:: PROBLEM REQUIREMENTS ::
Using the records that appear below, write out exactly the lines from the one with "The height and" through the one with "Viewport: 254px width, 404px height.", keeping both end lines.

:: SOURCE MATERIAL ::
------------------------------------------------------------

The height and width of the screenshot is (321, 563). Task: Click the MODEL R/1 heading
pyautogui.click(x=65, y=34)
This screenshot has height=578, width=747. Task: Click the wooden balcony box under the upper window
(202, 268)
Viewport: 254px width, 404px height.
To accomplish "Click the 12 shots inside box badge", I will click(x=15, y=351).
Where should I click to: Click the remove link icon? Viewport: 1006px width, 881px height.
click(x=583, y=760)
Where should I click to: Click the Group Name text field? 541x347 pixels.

------------------------------------------------------------

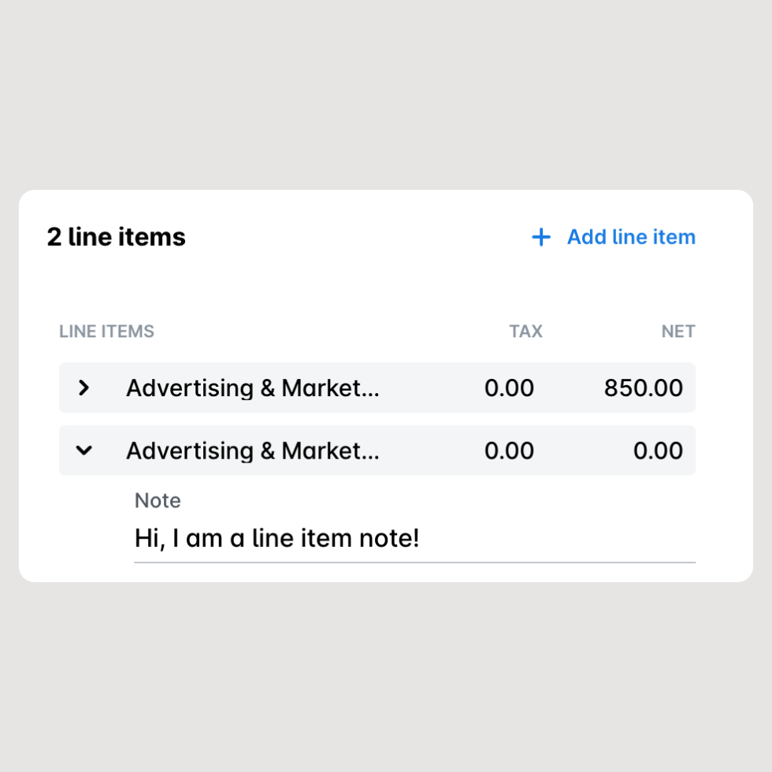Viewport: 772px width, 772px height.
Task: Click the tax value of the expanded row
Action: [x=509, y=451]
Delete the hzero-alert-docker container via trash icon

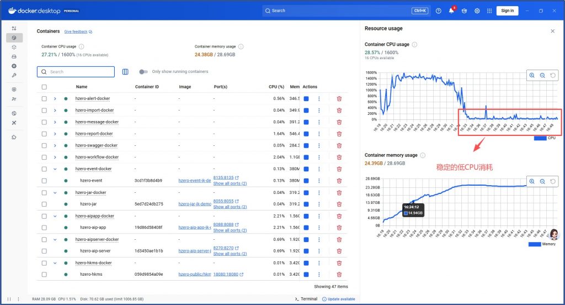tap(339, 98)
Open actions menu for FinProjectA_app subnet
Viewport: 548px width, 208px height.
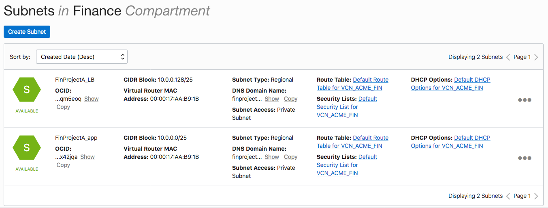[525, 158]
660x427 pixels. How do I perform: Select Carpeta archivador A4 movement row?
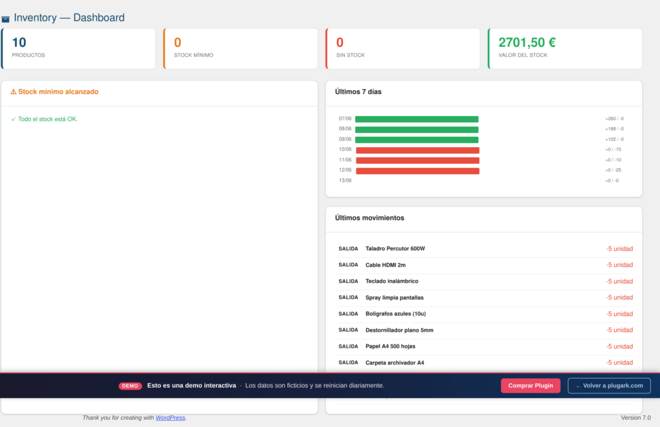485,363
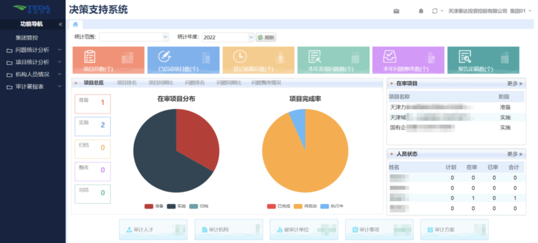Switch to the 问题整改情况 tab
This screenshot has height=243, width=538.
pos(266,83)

------------------------------------------------------------

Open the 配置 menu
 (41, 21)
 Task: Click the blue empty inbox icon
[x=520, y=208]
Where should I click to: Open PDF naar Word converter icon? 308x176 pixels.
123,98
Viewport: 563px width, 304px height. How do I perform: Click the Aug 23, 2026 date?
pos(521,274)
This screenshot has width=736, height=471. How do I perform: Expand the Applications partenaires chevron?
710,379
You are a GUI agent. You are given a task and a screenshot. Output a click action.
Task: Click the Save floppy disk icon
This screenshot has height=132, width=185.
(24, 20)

------------------------------------------------------------

:: EXERCISE ANSWER ::
The height and width of the screenshot is (321, 563). Task: Click the MODEL R/1 heading
pyautogui.click(x=65, y=34)
This screenshot has height=578, width=747. Task: Click the wooden balcony box under the upper window
(202, 268)
Viewport: 254px width, 404px height.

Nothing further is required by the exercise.